Pratique

- Contester un licenciement

- Négocier une transaction avec son employeur

- Récupérer des points sur son permis

- Saisir la Commission d'indemnisation des victimes d'infraction

- L'aide juridictionnelle : comment ça marche ?

- La preuve en matière commerciale

- Rédiger un contrat commercial

- Saisir le juge aux affaires familiales

 

 

- Contester un licenciement

En premier lieu, vérifier que l'emploi relève bien d'un contrat de travail susceptible de relever de la compétence du Conseil de prud'hommes.

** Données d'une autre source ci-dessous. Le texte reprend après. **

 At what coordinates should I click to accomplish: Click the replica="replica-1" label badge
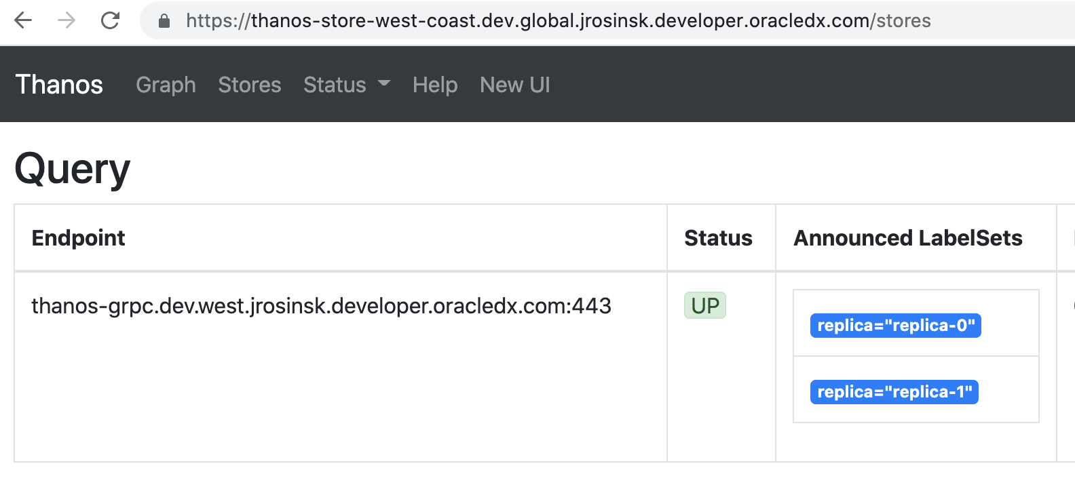(x=894, y=392)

Il est important de garder à l'esprit que le motif du licenciement qui doit reposer sur une cause réelle et sérieuse doit être énoncé dans la lettre de licenciement. On dit que la lettre de licenciement "fixe les termes du litige".

Un licenciement verbal ou sans énonciation de motifs objectivement vérifiables dans la lettre de licenciement est nécessairement dépourvu de cause réelle et sérieuse.

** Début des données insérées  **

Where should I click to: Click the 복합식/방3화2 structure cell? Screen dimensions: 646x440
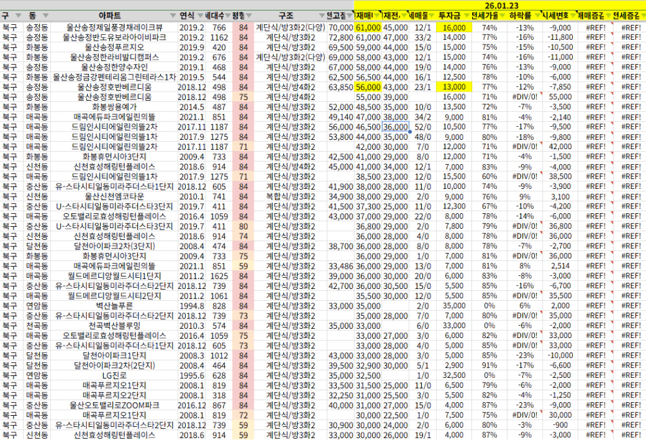[290, 197]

Ensuite, selon la nature du licenciement (faute lourde, grave, motif réel et sérieux ou économique), il faut chiffrer ses demandes indemnitatires correspondant selon les cas aux congés payés, préavis et indemnité de licenciement.

Si le licenciement est abusif, les dommages et intérêts sont fonction du préjudice subi.

En cas d'ancienneté supérieur à 2 ans et sous condition d'un effectif de plus de 10 salariés, les dommages-intérêts sont au minimum équivalents à 6 mois de salaire brut.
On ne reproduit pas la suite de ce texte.